There is real – in the put your hands on it, bang it around, send it down a mountain, solid kind of way. And there is genuine, in the identifiable, yet you can’t quite describe it kind of way. You just know it when you see it.

Matt Cudmore is that guy. His solid 6’2” frame indicates the gritty, built-to-last, Rocky Mountain dude that he is. His smile hints to the way of a man who gives more than he will ever take and who lives not by any particular code, but simply by choosing his path, working hard and surrounding himself with good people. This is the heart of Meier Skis.


Raised in the northern reaches of Idaho, Matt now makes his home at the confluence of the Colorado and Roaring Fork Rivers in the town of Glenwood Springs, Colorado. It’s the kind of place where you imagine raising a family. Friendly and picturesque, you know most everyone by name – and if you don’t, you still smile and chat as if you do. It’s the kind of place that when you decide to go all in and start building skis out of your one-car garage, that friends and neighbors have your back. 

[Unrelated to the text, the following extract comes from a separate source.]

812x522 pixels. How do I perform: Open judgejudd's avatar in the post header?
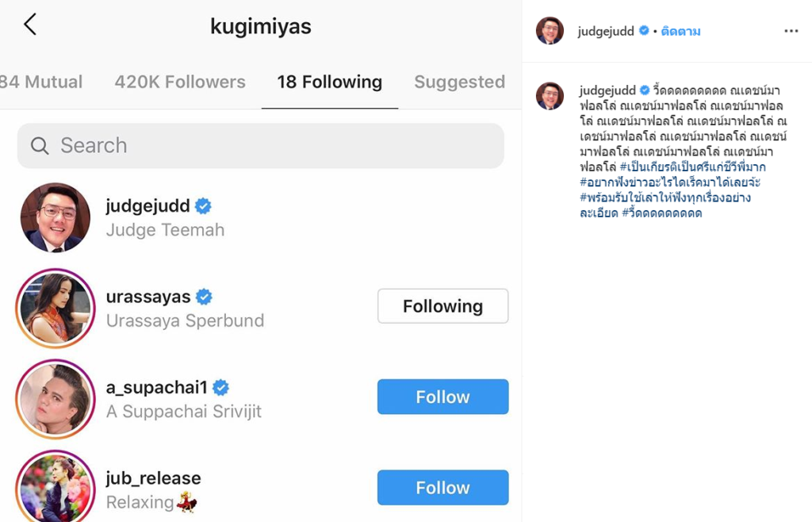pos(550,31)
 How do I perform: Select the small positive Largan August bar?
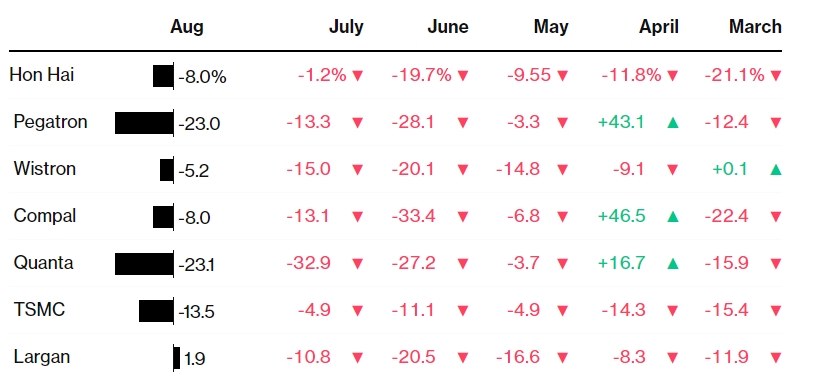177,358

The path to Glenwood Springs for Matt and his wife Rosie, took them from Idaho to Montana to Tulsa, Oklahoma. Along the way, Matt studied architecture, built houses, became a certified flight mechanic, and received his pilots license, which he paid for in trade with a handshake and a promise of snowboard lessons for life for his flight instructor. 


Once back in the familiar surrounds of western snowcapped peaks, the itch to build a pair of skis set in. Working out of his tiny one car garage with wood purchased right off the rack at Lowes, Matt produced the first pair of what would become Meier skis. There was no turning back from there. Glenwood’s local mountain resort, Sunlight Mountain became the backyard testing ground for Meier Skis. Even in the summer when Matt worked cutting trees and clearing trails on the mountain in exchange for ski passes for his family, he considered it research on how he would build his next pair of skis to best handle Sunlight’s many powder stashes.  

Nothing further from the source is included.